Теперь, казалось им с Брусневым, он полностью походил на мастерового. Заблуждение, увы, свойственное в те времена многим интеллигентам. Ряженые студенты рядом с настоящими рабочими нередко выглядели жалкой рванью, "золотой ротой", вконец слившимися люмпенами.
Довольный своим видом, он вышел на улицу и зашагал к Обводному каналу.
На улице было безлюдно. Лишь в пелене тумана чернел силуэт будочника.
Обводный канал. Здесь тоже все спокойно. Пахнет сыростью близкой воды. С баржи, мигающей красноватым огоньком, доносится пьяная песня, то затихая, то срываясь на крик. Впереди только редкие пятна газовых фонарей в белесом венчике тумана.
Из подворотни вынырнул человек и пошел впереди скорым шагом, не оборачиваясь. Смешно подрагивали его лопатки, выпирая из-под узкого, в обтяжку, явно не по мерке пальто.

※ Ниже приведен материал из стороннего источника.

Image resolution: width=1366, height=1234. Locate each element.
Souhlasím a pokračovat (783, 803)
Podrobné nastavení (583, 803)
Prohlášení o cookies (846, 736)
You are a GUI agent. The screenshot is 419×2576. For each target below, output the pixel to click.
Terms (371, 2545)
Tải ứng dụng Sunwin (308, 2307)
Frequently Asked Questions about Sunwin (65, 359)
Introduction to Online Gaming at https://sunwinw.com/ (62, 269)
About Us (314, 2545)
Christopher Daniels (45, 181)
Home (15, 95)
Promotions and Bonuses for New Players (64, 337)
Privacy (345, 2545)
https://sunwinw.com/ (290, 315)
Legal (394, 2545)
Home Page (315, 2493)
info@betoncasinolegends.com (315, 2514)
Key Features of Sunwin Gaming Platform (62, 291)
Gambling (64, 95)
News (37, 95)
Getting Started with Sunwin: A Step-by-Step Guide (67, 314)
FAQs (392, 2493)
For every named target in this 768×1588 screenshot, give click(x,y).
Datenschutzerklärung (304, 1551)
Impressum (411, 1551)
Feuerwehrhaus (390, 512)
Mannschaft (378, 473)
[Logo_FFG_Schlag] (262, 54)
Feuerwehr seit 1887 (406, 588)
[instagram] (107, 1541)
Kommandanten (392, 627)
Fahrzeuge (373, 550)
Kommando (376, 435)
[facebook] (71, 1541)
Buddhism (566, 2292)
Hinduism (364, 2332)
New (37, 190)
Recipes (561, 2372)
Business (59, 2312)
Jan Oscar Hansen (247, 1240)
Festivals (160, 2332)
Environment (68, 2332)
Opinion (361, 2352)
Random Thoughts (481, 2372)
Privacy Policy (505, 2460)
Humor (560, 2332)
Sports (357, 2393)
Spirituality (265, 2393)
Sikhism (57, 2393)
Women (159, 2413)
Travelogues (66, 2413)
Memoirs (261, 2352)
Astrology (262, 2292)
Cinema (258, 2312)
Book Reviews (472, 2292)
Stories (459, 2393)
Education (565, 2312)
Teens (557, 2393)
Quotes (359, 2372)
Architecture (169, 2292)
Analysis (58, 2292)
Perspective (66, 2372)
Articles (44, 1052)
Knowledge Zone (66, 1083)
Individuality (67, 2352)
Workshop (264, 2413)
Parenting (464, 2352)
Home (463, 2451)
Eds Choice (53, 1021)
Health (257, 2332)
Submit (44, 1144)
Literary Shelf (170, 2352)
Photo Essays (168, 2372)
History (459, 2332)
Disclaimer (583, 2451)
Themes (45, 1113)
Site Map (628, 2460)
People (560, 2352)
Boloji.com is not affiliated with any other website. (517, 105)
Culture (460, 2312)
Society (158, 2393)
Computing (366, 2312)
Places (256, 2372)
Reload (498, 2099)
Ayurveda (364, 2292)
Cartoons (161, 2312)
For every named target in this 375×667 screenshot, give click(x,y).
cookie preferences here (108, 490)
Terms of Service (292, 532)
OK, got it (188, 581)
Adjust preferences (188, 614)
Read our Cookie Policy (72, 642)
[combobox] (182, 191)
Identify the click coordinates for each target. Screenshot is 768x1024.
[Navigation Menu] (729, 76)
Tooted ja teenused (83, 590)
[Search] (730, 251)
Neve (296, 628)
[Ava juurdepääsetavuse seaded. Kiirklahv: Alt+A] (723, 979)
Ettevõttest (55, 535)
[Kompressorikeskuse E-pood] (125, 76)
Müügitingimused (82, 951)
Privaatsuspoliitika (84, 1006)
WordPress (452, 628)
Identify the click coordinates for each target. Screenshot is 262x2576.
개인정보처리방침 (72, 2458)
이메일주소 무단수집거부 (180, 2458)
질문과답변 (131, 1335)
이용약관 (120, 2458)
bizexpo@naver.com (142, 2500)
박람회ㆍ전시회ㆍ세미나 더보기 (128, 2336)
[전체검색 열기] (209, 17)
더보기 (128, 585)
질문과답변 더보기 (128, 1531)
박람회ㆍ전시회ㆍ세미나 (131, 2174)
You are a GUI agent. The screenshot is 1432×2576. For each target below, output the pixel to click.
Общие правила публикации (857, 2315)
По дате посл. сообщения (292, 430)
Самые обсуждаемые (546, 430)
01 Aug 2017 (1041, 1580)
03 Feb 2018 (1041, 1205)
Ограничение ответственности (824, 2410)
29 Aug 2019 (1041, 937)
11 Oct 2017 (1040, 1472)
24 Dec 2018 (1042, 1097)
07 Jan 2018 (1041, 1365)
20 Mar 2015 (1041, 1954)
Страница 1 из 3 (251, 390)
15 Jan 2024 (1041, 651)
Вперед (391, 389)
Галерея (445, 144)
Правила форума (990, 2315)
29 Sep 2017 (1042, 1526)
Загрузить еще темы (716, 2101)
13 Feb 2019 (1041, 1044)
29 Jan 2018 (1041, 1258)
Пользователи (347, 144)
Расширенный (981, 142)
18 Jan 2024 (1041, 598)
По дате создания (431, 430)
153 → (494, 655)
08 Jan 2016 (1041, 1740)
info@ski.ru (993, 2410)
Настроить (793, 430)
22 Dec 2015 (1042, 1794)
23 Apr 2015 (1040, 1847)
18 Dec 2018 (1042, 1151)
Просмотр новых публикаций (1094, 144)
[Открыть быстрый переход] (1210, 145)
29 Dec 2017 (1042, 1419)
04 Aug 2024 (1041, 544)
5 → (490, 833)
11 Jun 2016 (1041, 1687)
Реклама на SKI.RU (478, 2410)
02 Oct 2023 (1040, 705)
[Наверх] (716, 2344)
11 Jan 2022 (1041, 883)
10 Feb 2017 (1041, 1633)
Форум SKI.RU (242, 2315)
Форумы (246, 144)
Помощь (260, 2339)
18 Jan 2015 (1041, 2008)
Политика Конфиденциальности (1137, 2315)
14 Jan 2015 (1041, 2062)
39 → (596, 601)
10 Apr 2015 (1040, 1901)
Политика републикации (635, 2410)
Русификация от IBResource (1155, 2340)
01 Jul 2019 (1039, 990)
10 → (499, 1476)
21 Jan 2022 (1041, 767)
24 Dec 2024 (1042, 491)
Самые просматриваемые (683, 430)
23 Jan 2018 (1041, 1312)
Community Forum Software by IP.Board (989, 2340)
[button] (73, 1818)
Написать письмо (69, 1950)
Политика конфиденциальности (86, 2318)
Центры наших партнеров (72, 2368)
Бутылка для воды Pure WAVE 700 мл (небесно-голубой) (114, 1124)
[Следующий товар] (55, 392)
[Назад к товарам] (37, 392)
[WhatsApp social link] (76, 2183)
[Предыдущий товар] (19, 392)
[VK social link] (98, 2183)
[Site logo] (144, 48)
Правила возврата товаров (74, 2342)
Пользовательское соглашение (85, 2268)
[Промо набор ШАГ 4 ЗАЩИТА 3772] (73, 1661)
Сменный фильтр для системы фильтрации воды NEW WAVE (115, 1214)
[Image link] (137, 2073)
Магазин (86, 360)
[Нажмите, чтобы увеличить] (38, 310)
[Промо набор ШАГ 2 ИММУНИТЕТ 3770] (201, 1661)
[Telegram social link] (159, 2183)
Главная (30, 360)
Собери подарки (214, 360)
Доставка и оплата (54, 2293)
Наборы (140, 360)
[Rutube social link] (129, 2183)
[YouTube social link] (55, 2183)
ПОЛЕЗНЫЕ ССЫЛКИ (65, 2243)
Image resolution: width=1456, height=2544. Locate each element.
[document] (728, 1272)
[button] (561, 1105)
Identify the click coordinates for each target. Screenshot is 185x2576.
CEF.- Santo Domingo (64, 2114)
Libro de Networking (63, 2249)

Это Цивинский, тоже переодетый.
На углу Екатерингофского проспекта Осип Иваныч вдруг остановился, оглянулся — нет ли где шпиков — и юркнул во двор большого углового дома.
Красин поспешил следом.
Они поднялись по темной, пропахшей котами и плесенью лестнице на пятый этаж, крутнули звонок — вокруг ручки таких звонков обычно вьется надпись: "Прошу повернуть" — и вошли в квартиру.
Лицо обдало сыростью и теплом. И запахами хлеба, щей, махорочного дыма.
Небольшая комната в два окна, чисто прибранная, опрятная, полутемная.
Из-за стола, на котором горела жестяная керосиновая лампа с треснутым, заклеенным полоской пожелтелой бумаги стеклом, поднялся человек. Сухопарый, сутуловатый, лет тридцати семи, с бледным, испитым лицом и горящими за стеклами очков глазами.
Он поздоровался. Рука его с тонкими, нервными пальцами ткача была горячей, но сухой. Это был Федор Афанасьев, организатор и руководитель подпольного кружка, питерский пролетарий, всю жизнь свою отдавший пробуждению сознания и организации рабочего класса.
— Вот тот самый Никитич, — сказал Цивинский и сел за стол, не снимая пальто, а лишь скинув картуз.
Договорились заниматься два раза в неделю, здесь, у Афанасьева.
Несколько дней спустя, вечером, так же как впервые, соблюдая правила конспирации, но на сей раз один, Никитич пришел к Афанасьеву.
Его уже ждали. Собрался весь кружок. Человек семь: Егор Афанасьев, браг Федора, две молоденькие девушки с "Резиновой мануфактуры" — Анюта и Верочка и другие.
Поначалу новый пропагандист был встречен сдержанно, с видимым недоверием. Уж очень юн был он с виду.
Девушки, те даже едва скрывали свою иронию. Верочка — это была В. Карелина, впоследствии активная участница революционного движения, — с досадой думала про себя:
"Вот так серьезный пропагандист! Какой-то мальчик, наверное, гимназистик какой-нибудь! Нечего сказать, нашли кого послать к таким бородачам-рабочим нашего кружка!"
Но по мере того, как он говорил, отношение менялось. Никитич, вспоминает В. Карелина, "начал объяснять что-то по политэкономии. Сразу почувствовала себя неловко за свою критику".